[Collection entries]
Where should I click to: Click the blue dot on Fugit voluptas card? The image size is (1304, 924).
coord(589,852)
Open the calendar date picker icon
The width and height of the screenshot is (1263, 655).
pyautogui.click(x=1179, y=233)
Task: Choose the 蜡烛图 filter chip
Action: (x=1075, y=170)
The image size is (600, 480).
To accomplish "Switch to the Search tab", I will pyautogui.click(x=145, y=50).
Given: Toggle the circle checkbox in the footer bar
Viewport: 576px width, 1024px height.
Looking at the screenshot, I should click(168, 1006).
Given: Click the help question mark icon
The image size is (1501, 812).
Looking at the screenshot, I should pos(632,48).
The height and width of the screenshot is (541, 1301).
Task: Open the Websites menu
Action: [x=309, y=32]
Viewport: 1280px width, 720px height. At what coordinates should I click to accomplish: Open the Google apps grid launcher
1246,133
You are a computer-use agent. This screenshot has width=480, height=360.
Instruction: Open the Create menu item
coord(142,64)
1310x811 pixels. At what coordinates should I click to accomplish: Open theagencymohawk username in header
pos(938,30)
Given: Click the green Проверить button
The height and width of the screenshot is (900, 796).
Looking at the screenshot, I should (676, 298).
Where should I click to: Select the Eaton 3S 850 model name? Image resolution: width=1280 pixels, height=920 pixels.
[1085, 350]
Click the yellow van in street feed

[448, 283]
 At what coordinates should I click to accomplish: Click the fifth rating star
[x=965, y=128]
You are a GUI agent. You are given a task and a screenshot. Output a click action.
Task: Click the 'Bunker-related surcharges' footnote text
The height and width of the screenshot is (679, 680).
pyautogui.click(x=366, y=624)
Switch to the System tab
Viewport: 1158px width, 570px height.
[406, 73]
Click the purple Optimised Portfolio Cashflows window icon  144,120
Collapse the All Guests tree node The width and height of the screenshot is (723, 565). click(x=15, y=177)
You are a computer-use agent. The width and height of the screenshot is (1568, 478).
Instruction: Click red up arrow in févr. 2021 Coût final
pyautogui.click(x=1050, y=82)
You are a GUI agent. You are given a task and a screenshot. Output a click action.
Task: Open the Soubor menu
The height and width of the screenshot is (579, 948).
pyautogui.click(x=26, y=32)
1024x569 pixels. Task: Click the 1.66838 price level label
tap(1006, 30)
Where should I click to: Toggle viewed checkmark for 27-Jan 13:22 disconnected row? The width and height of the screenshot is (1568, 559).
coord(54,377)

# WHAT TO PRODUCE:
Copy down the entries exactly, leaving out no line.

# OUTPUT FOR THIS TASK:
Where should I click to: Click the blue dot on Fugit voluptas card? The image size is (1304, 924).
coord(589,852)
Open the calendar date picker icon
The width and height of the screenshot is (1263, 655).
pyautogui.click(x=1179, y=233)
Task: Choose the 蜡烛图 filter chip
Action: (x=1075, y=170)
The image size is (600, 480).
To accomplish "Switch to the Search tab", I will pyautogui.click(x=145, y=50).
Given: Toggle the circle checkbox in the footer bar
Viewport: 576px width, 1024px height.
Looking at the screenshot, I should click(168, 1006).
Given: Click the help question mark icon
The image size is (1501, 812).
Looking at the screenshot, I should pos(632,48).
The height and width of the screenshot is (541, 1301).
Task: Open the Websites menu
Action: [x=309, y=32]
Viewport: 1280px width, 720px height. At what coordinates should I click to accomplish: Open the Google apps grid launcher
1246,133
You are a computer-use agent. This screenshot has width=480, height=360.
Instruction: Open the Create menu item
coord(142,64)
1310x811 pixels. At what coordinates should I click to accomplish: Open theagencymohawk username in header
pos(938,30)
Given: Click the green Проверить button
The height and width of the screenshot is (900, 796).
Looking at the screenshot, I should (676, 298).
Where should I click to: Select the Eaton 3S 850 model name? Image resolution: width=1280 pixels, height=920 pixels.
[1085, 350]
Click the yellow van in street feed

[448, 283]
 At what coordinates should I click to accomplish: Click the fifth rating star
[x=965, y=128]
You are a GUI agent. You are given a task and a screenshot. Output a click action.
Task: Click the 'Bunker-related surcharges' footnote text
The height and width of the screenshot is (679, 680).
pyautogui.click(x=366, y=624)
Switch to the System tab
Viewport: 1158px width, 570px height.
[406, 73]
Click the purple Optimised Portfolio Cashflows window icon  144,120
Collapse the All Guests tree node The width and height of the screenshot is (723, 565). click(x=15, y=177)
You are a computer-use agent. The width and height of the screenshot is (1568, 478).
Instruction: Click red up arrow in févr. 2021 Coût final
pyautogui.click(x=1050, y=82)
You are a GUI agent. You are given a task and a screenshot. Output a click action.
Task: Open the Soubor menu
The height and width of the screenshot is (579, 948).
pyautogui.click(x=26, y=32)
1024x569 pixels. Task: Click the 1.66838 price level label
tap(1006, 30)
Where should I click to: Toggle viewed checkmark for 27-Jan 13:22 disconnected row? The width and height of the screenshot is (1568, 559).
coord(54,377)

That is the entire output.